━━ EXERCISE DATA ━━
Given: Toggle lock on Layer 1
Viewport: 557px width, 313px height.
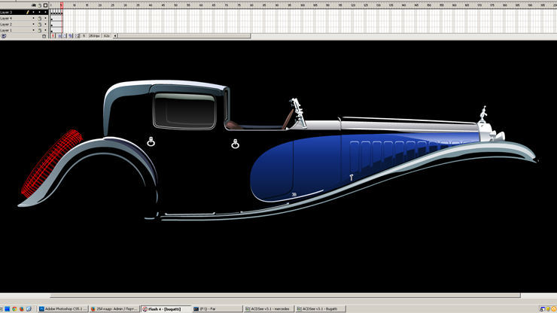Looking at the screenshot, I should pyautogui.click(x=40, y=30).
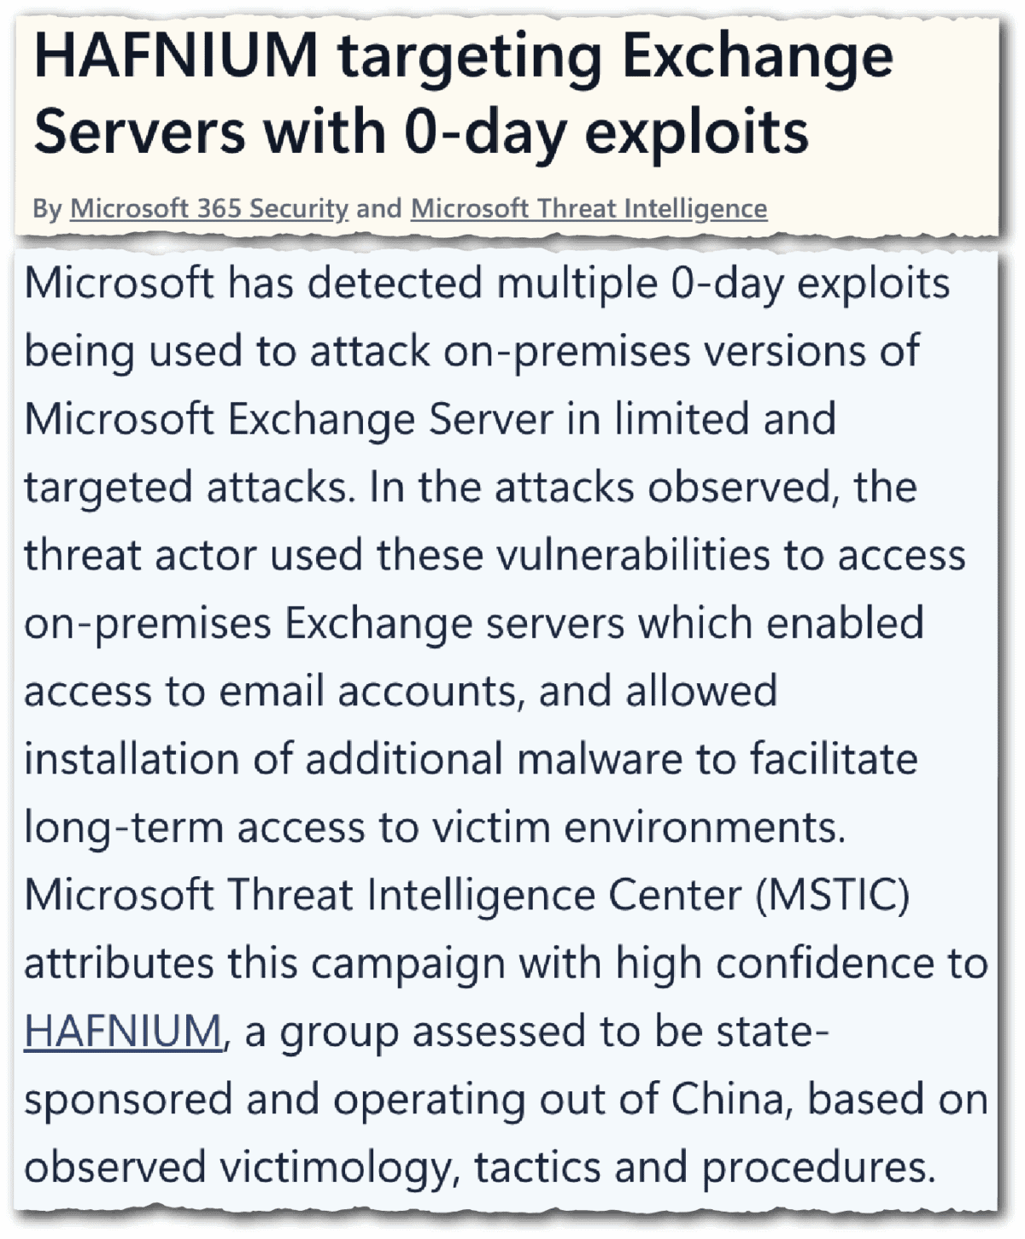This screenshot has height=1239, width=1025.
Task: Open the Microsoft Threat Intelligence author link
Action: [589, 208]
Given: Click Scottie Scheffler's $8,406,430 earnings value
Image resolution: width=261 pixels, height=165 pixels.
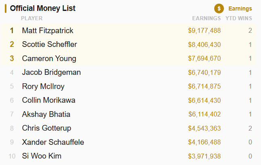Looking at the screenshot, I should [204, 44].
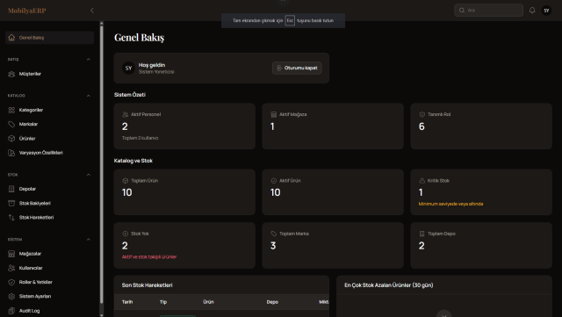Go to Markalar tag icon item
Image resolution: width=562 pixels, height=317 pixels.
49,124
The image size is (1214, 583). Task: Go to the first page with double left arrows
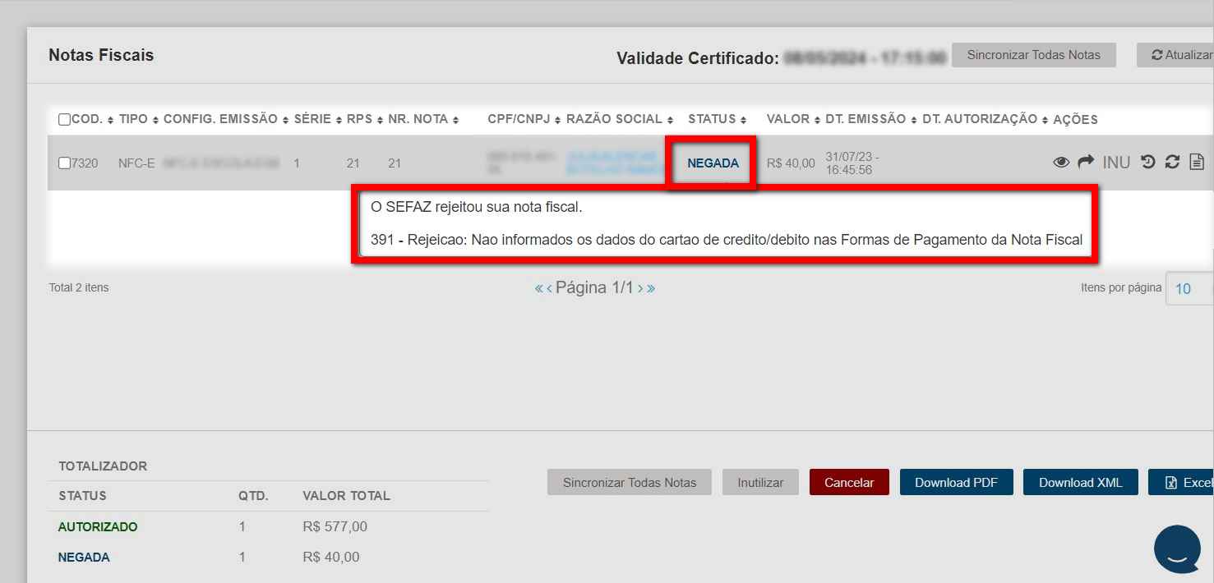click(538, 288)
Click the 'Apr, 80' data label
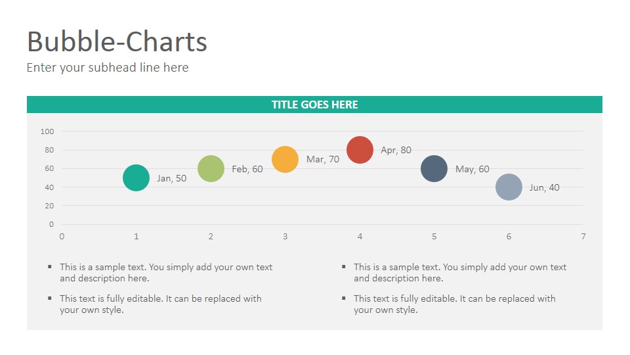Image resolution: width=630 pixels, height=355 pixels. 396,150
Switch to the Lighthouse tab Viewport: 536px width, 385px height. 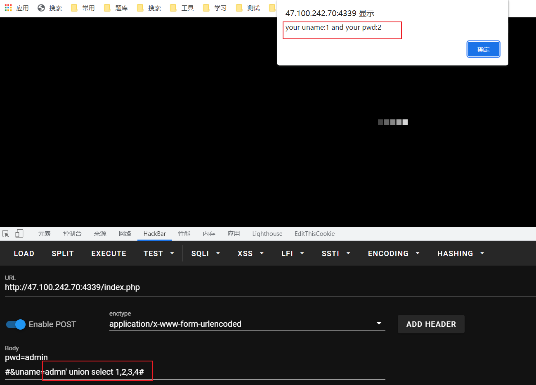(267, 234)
━━━
━━ EXERCISE DATA ━━
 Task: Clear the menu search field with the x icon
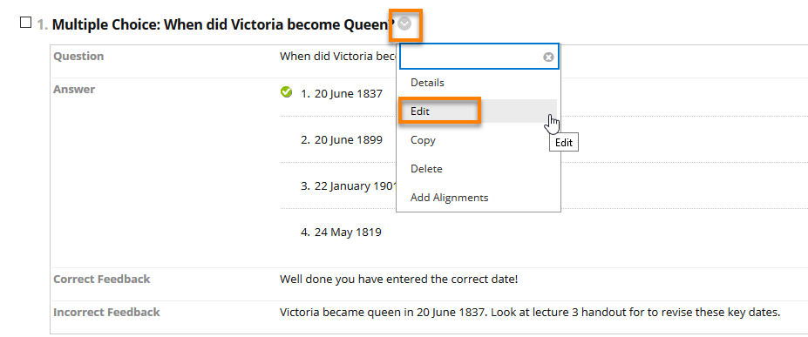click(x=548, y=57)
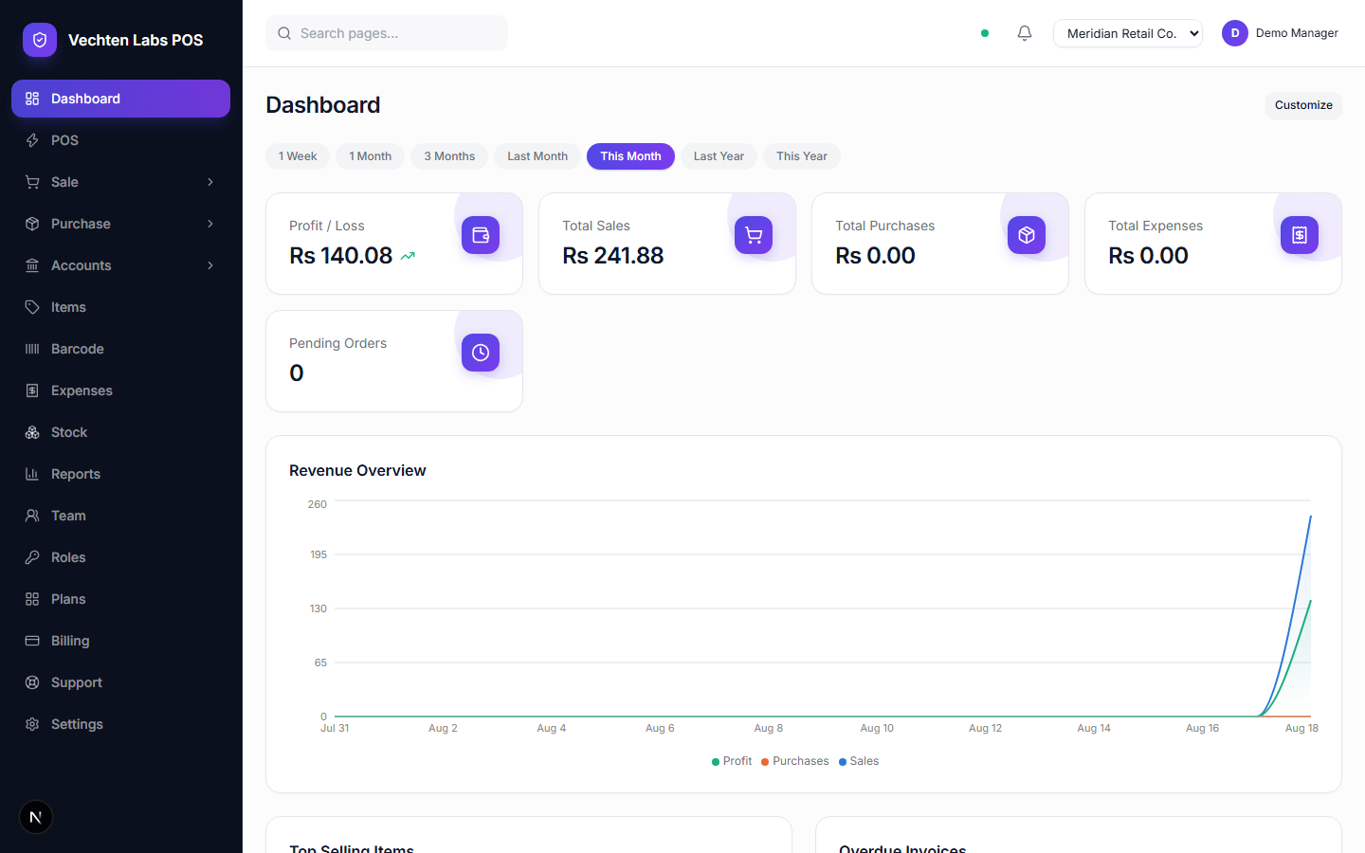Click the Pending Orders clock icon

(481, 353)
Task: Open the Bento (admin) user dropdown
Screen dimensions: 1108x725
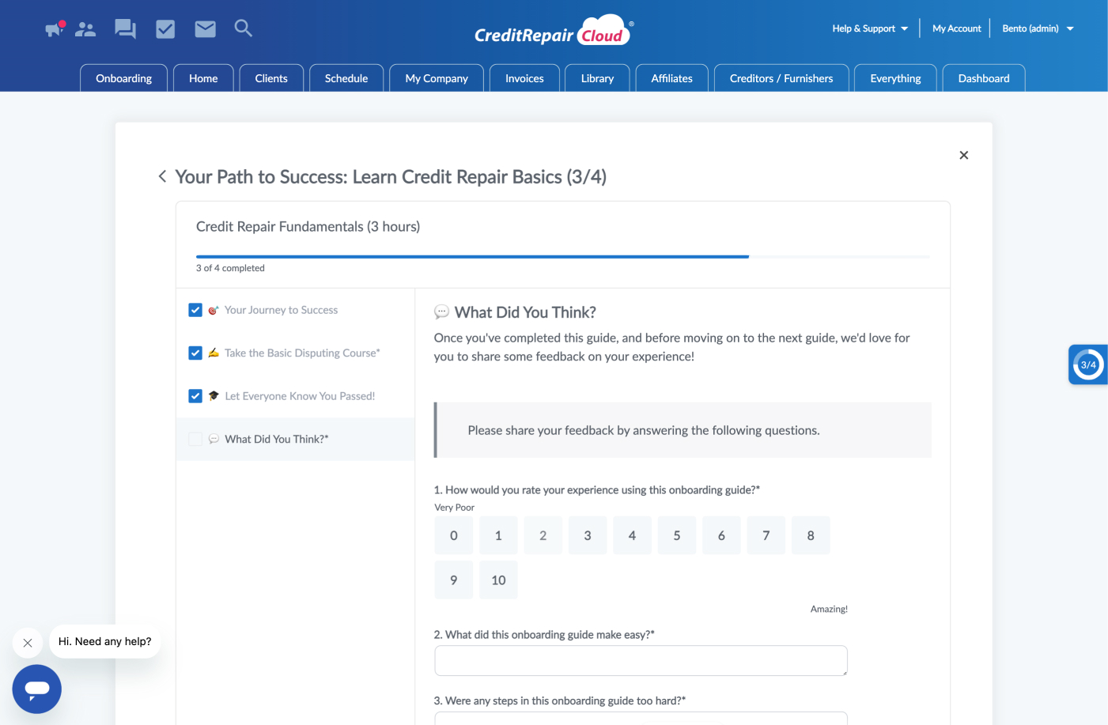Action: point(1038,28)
━━━
TASK STATEMENT ::
The string "Given" marks the lines to copy; report each of them from the data above.

OUTPUT ::
Given: Toggle lock on Layer 1
Given: Click Scottie Scheffler's $8,406,430 earnings value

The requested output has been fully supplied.